However, whether such an elasticity framework is applicable for quantifying potential benefit of improving IHCs and DCFs for decadal TWS prediction over global major river basins needs further investigation. In addition, there is an opportunity to obtain a benchmark forecast skill by incorporating the-state-of-the-art information of DCFs from the fifth Coupled Model Intercomparison Project (CMIP5) decadal hindcasts24. Prior studies and operational applications have employed post-ESP or statistical-dynamical (hybrid and hierarchical) approaches to incorporate climate information into the seasonal hydrological forecasting25,26. Here, we propose a method for estimating a benchmark decadal hydrological prediction skill based on a climate-hydrology approach11 (e.g., physical hydrological model predictions driven by CMIP5 decadal climate predictions), and further use the elasticity framework to quantify predictability gradients. The benchmark skill can provide a new norm or starting point to assess whether different strategies for future upgrades in the climate-hydrology approach11 are beneficial for decadal hydrological prediction.

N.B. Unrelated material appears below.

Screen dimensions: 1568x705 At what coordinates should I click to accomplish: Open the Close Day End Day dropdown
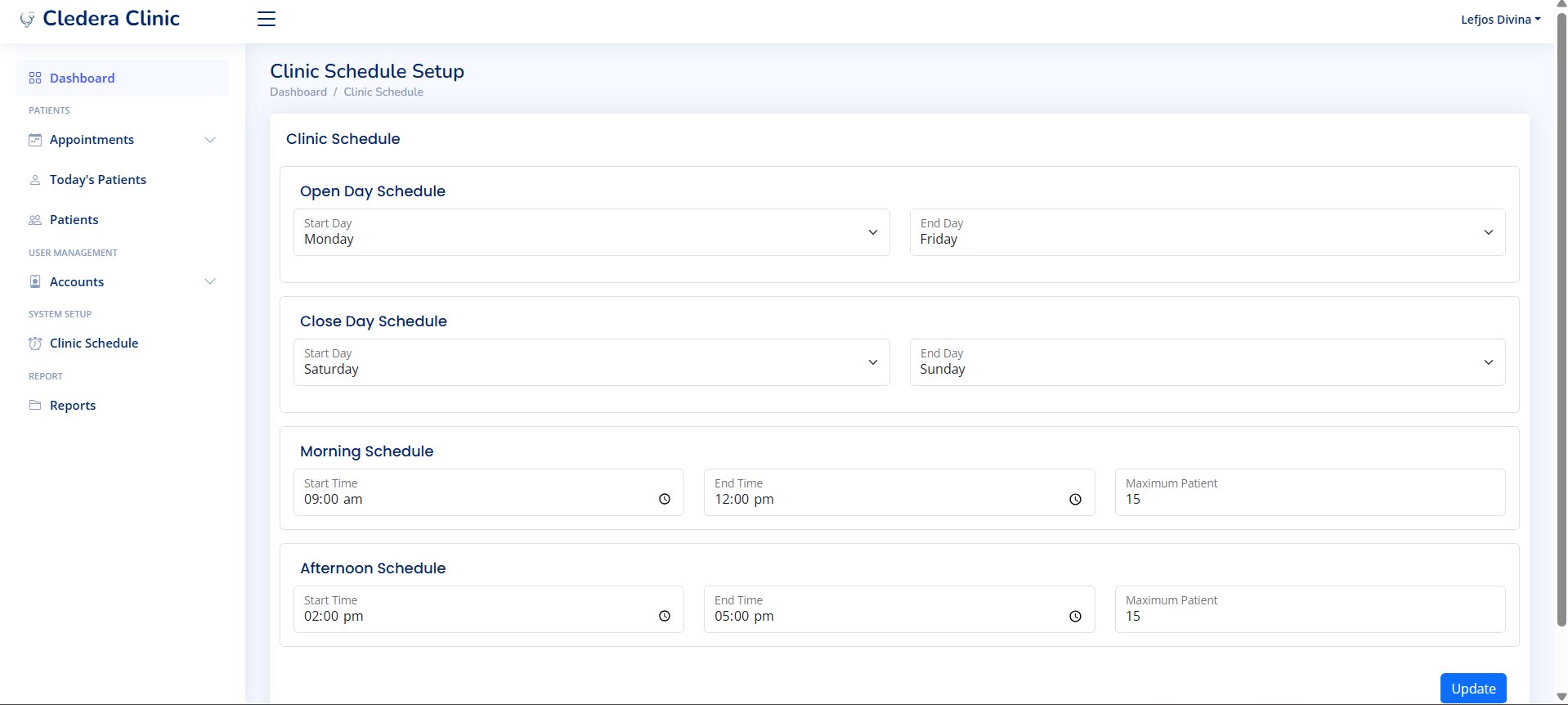[x=1207, y=362]
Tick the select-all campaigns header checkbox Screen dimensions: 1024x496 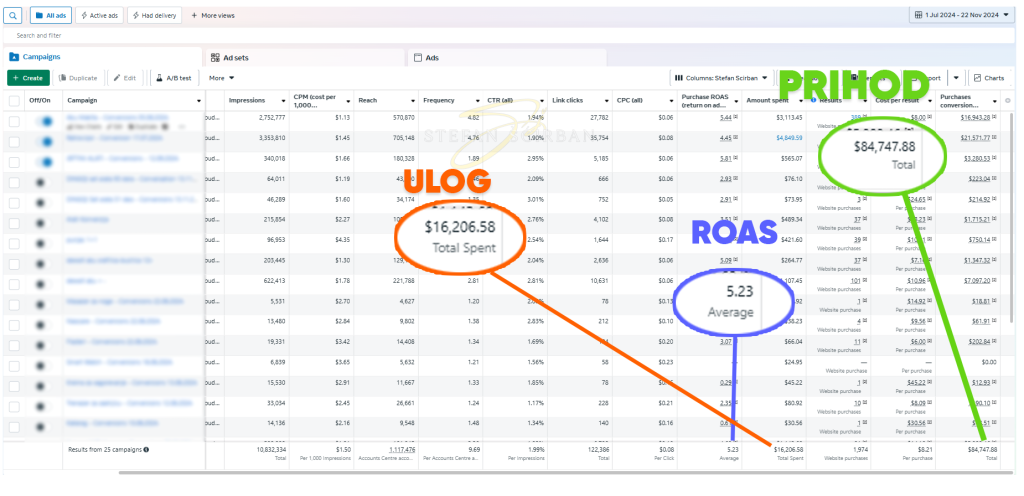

TWS forecast skill elasticity over global river basins

To analyze TWS prediction skill with different levels of accuracy in IHCs and DCFs, we applied the ESP and rev-ESP methods by resampling23 the ensemble simulations (see Methods and Supplementary Figs. 13 for details). The ESP and rev-ESP experiments were carried out by performing Community Land Model version 4.5 (CLM4.5)27 simulations. In these experiments, the DCFs include atmospheric temperature, humidity, wind and pressure near the surface, radiation, and precipitation, while IHCs represent the initial states of TWS, soil moisture and soil temperature, etc. Along the x-axis in each panel in Fig. 1, the Nash-Sutcliffe Efficiency (NSE; see Methods for details), a metric of skill for IHCs, increases from the left to the right with the ending point, ESP (representing perfect initial conditions together with climatological DCFs). Along the y-axis, the DCFs NSE increases from bottom to top with the ending point, rev-ESP (representing perfect meteorological forcings (DCFs) together with climatological IHCs). The upper right corner for each panel shows a perfect TWS forecast (both IHCs and DCFs are perfect) with a NSE value of one, while the lower left corners (climo, abbreviation for climatology) show forecast skill based on climatological information only, resulting in NSE values of zero or less (Fig. 1a).

Fig. 1

The decadal hindcast skill for terrestrial water storage with varying skill of initial conditions and climate forecasts. The results are for 4-year mean basin-averaged terrestrial water storage over three selected basins (ad Amazon; eh Yangtze; il Yenisei) at different lead times. x- and y-axes represent skill for initial hydrological conditions (IHCs) and decadal climate forecasts (DCFs). The skill used here is the Nash-Sutcliffe efficiency (NSE), with a value of one representing a perfect forecast, and a value less than zero representing a forecast poorer than a climatological forecast

As the forecast lead time increases from 1–4 years to 7–10 years (here, 1–4 years lead prediction represents 4-year average prediction with 0-year lead, 2–5 years lead prediction represents that with 1-year lead, and so on), the increasingly horizontal contours show that the NSE skill becomes less sensitive to the IHCs uncertainty and is more dominated by DCFs, as the prediction becomes more of a boundary value than an initial value challenge (Fig. 1). For instance, when the DCFs NSE is about 0.5 at 5–8 years lead, there is no obvious improvement for TWS prediction even if the IHCs NSE increases from 0 to 1 for the Amazon basin (Fig. 1c). However, at 1–4 years lead (Fig. 1a), increasing IHCs NSE results in significant improvement of TWS prediction, given the same DCFs NSE (e.g., 0.5). The insensitivity of TWS skill to the increasing skill in IHCs is more obvious for the Amazon basin in the humid area (Fig. 1a–d) than the other two basins (Fig. 1e–l), while the TWS skill sensitivity to increasing IHCs skill for the Yenisei basin in the semiarid area (Fig. 1i–l, see Supplementary Fig. 1 for the locations) is the largest. This suggests that increasing IHCs skill has significant potential benefit to improve decadal prediction of TWS over the Yenisei basin, while the control for IHCs drops quickly in the first few years for the Amazon basin. The results for the Yangtze basin, a semi-humid river basin, fall between the humid and semiarid basins (Fig. 1). Similar characteristics for skill variations are also found by using correlation as the metric (Supplementary Fig. 4).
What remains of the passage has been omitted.